Extending from DITO SDK Docker image

In some cases you may want to extend from DITO SDK Docker image. Here are some inner detail on base image that may help you do it. To extend from DITO SDK Docker image start your Dockerfile with FROM itext/dito-sdk:{version} e.g.

FROM itext/dito-sdk:1.4.2

What is needed to run base image

The main thing you need is license file in the config directory and DITO projects in the working directory.

License file

License file is expected to be stored at /etc/opt/dito/shared/$DITO_LICENSE_FILE where DITO_LICENSE_FILE is a predefined environment variable equal by default to license.xml.

So if you want to avoid providing volume mapping for folder with license file, it is possible to do so by extending base image and adding

COPY path/on/local/machine/to/license/file.xml /etc/opt/dito/shared/$DITO_LICENSE_FILE

NOTE: Be careful with sharing images that have license files in them.

Optional user config

Optional user configuration is expected at same folder as license config file at /etc/opt/dito/shared/$DITO_USER_CONFIG, where DITO_USER_CONFIG is a predefined environment variable equal by default to user.config.yml.

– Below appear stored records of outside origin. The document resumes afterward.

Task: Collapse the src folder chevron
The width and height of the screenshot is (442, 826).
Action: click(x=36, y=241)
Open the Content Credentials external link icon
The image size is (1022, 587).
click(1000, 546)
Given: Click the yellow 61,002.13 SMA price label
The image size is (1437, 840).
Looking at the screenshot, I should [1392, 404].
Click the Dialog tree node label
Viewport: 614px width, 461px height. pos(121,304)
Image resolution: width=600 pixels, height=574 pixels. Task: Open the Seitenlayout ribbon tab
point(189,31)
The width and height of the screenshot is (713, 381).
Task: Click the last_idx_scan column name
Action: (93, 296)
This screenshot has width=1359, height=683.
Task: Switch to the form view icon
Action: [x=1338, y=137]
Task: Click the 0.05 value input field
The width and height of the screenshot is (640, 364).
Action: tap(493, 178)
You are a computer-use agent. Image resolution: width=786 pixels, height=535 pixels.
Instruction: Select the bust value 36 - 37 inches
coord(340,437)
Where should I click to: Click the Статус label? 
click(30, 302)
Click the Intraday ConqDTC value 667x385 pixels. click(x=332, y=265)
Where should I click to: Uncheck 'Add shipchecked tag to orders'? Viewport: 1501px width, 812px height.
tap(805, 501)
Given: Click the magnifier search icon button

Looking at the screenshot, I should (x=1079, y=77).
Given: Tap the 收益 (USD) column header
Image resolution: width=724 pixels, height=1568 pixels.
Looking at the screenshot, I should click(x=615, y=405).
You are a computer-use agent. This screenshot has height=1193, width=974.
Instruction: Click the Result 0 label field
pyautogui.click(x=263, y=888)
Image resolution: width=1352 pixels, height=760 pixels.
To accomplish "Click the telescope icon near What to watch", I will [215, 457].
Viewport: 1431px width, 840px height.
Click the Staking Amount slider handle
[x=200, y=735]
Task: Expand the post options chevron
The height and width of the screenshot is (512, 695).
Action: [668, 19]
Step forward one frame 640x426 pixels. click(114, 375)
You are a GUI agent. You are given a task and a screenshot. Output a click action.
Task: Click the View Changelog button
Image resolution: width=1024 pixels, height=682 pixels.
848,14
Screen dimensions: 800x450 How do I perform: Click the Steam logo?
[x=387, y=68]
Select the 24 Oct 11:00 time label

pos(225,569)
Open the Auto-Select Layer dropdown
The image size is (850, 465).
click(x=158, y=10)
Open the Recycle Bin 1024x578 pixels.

So it can be provided similarly to license file

COPY path/on/local/machine/to/config/user.yml /etc/opt/dito/shared/$DITO_USER_CONFIG
Work directory

In order to produce PDF you'll need to have some .dito project files in working directory. There is a special predefined environment variable DITO_WORK_DIR equal by default to /var/opt/dito

So if you want to avoid providing volume mapping for work directory, you can copy all required .dito projects in your Dockerfile:

COPY path/on/local/machine/to/project1.dito path/on/local/machine/to/project2.dito $DITO_WORK_DIR/

NOTE: If at some point before running base entrypoint working directory was changed it should be restored to DITO work directory. This can be done in Dokerfile:

WORKDIR $DITO_WORK_DIR
Logs

If the file log appender is used then the logs are stored at /var/log/dito on the container and are kept for 30 days. To ease access to such logs you can provide log directory mapping after work directory mapping during docker run as follows: -v {path to log directory}:/var/log/dito If the log directory mapping is not provided the log files will be stored only on container and still can be accessed with e.g. docker cp command.

In the case when stdout log appender is used, all log messages will be sent directly to stdout. Any messages that the container sends to stdout can be viewed using the following command: docker logs {container_name_or_ID}

Running image

To prepare the dito application to work correctly, the script that is stored at /opt/dito/startup.prepare.main.kts is used. After that, the following command is called java -jar /opt/dito/$DITO_JAR_NAME server /etc/opt/dito/config.yml where DITO_JAR_NAME=dito-sdk-docker.jar. There is no need to write

ENTRYPOINT ["bash", "-c", "source $HOME/.sdkman/bin/sdkman-init.sh && kotlin /opt/dito/startup.prepare.main.kts && java -jar /opt/dito/$DITO_JAR_NAME server /etc/opt/dito/config.yml"]

Since the base one will be taken instead, but if you want to do something before running DITO application in container you may put it in your own script and call all commands in the entry point above in the end.

Full example of Dockerfile for image that doesn't require any volume mappings

FROM itext/dito-sdk:1.4.2
COPY license.xml /etc/opt/dito/shared/$DITO_LICENSE_FILE
COPY user.config.yml /etc/opt/dito/shared/$DITO_USER_CONFIG
COPY project1.dito project2.dito $DITO_WORK_DIR/

Note: When running such image you would still need to map 8080 container port.